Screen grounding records
+++

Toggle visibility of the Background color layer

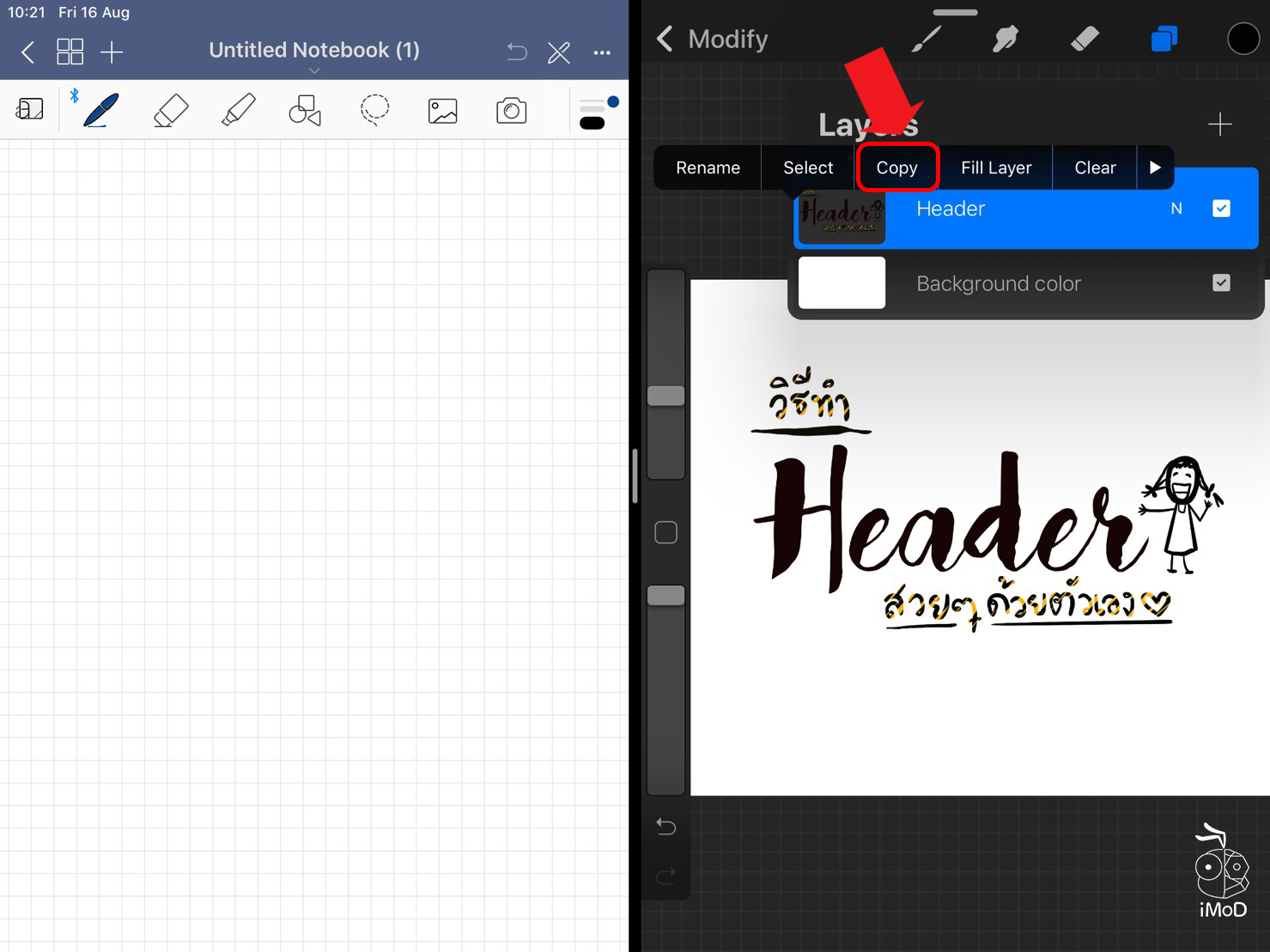1221,282
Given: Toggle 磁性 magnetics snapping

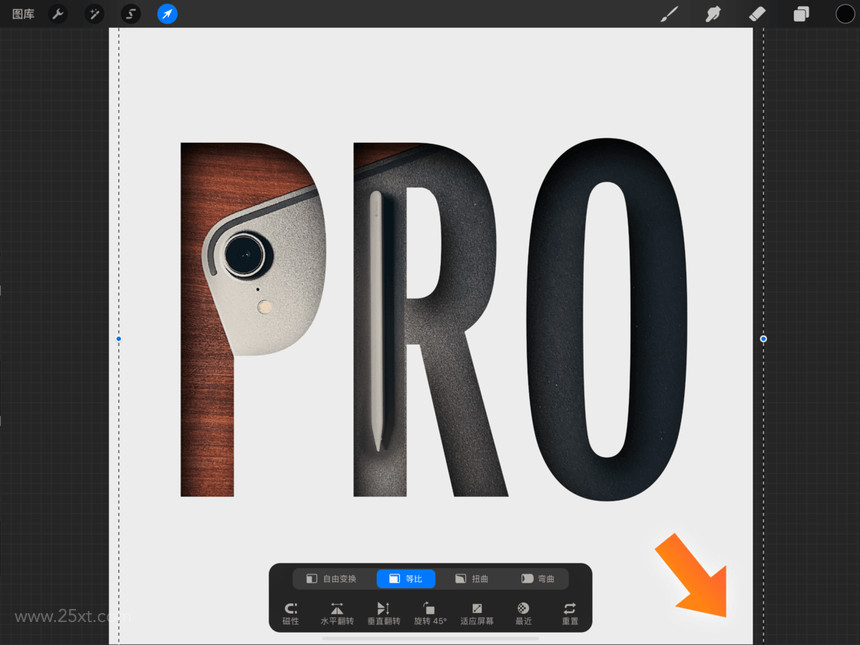Looking at the screenshot, I should (291, 614).
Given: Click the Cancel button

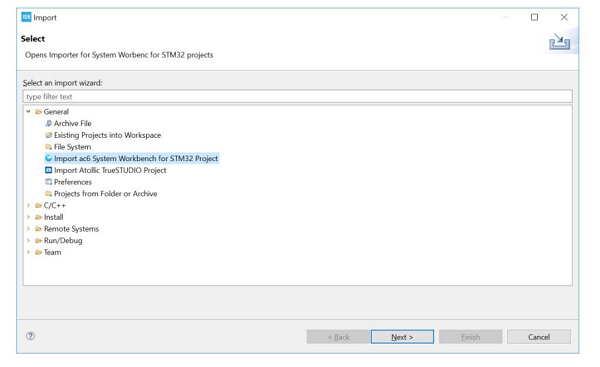Looking at the screenshot, I should coord(539,337).
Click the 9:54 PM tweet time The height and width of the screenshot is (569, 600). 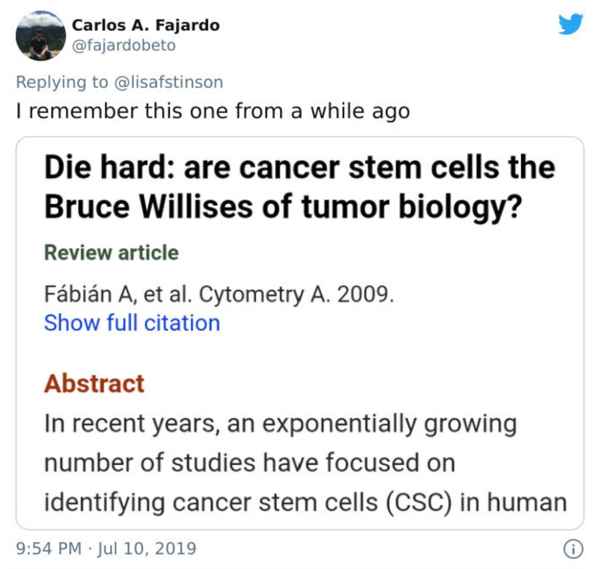48,548
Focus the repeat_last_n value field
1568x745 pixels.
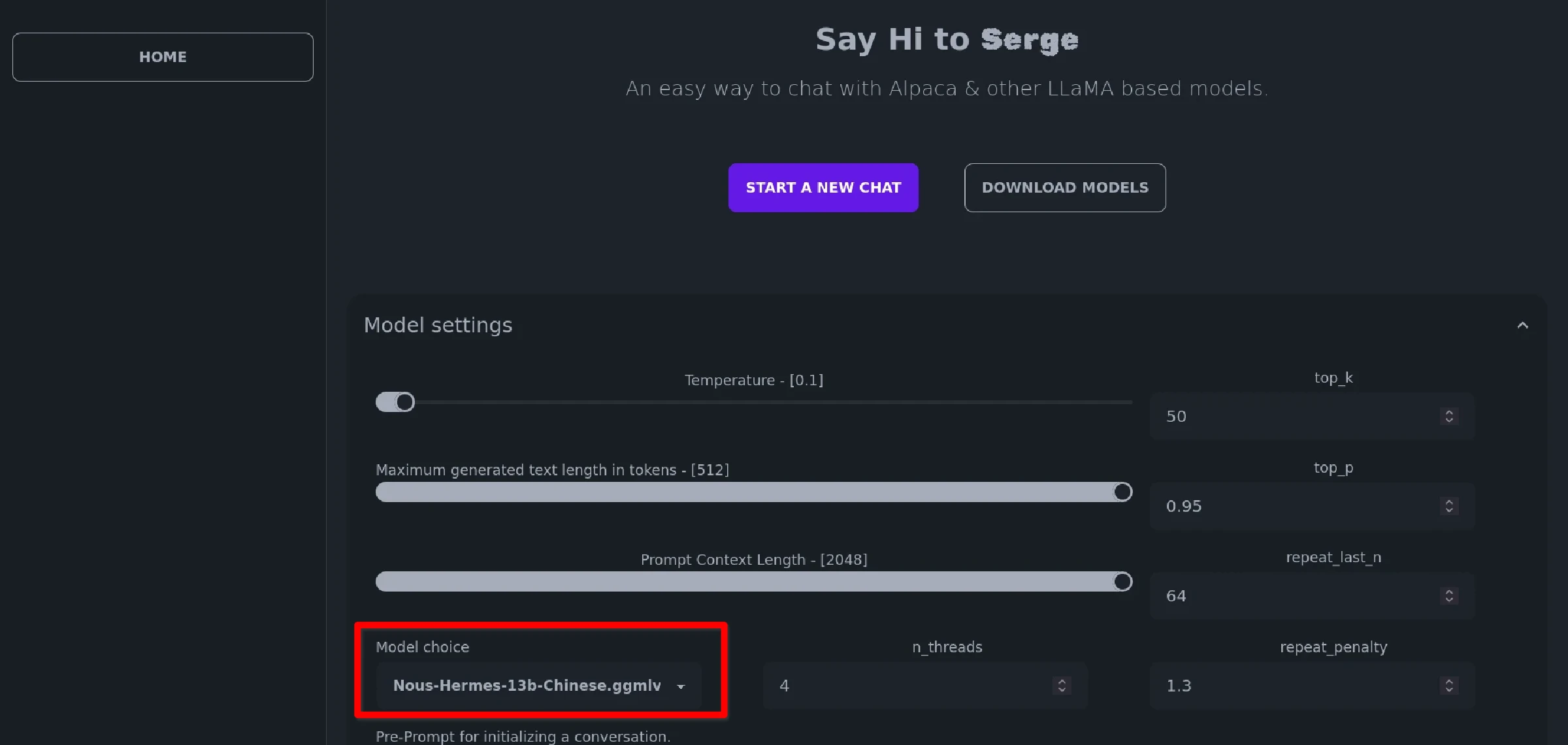pyautogui.click(x=1294, y=596)
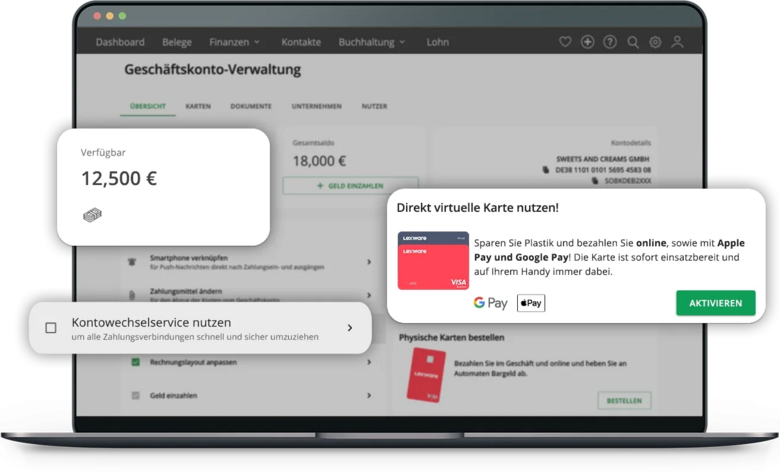
Task: Toggle the Geld einzahlen checkbox
Action: (136, 396)
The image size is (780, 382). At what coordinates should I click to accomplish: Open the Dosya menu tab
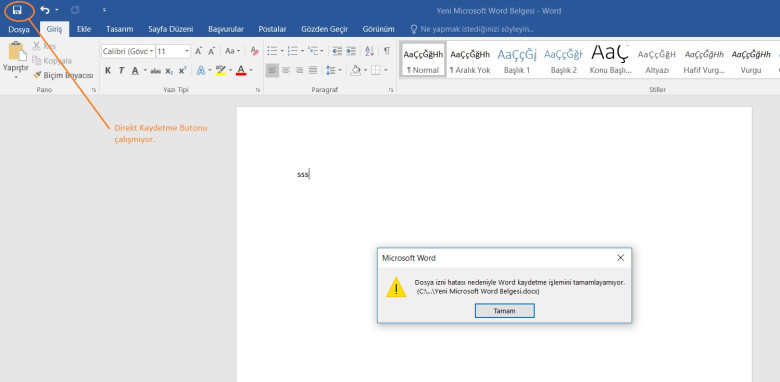click(19, 29)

+++

### Task requirements
Put everything from the start of the records down to the line containing "Looking at the screenshot, I should coord(539,337)." into a Markdown table with the columns n and Line, numbering each row and skipping blank lines. Leave the pictures out.

### Solution for this problem
| n | Line |
|---|---|
| 1 | Toggle visibility of the Background color layer |
| 2 | 1221,282 |
| 3 | Given: Toggle 磁性 magnetics snapping |
| 4 | Looking at the screenshot, I should (291, 614). |
| 5 | Given: Click the Cancel button |
| 6 | Looking at the screenshot, I should coord(539,337). |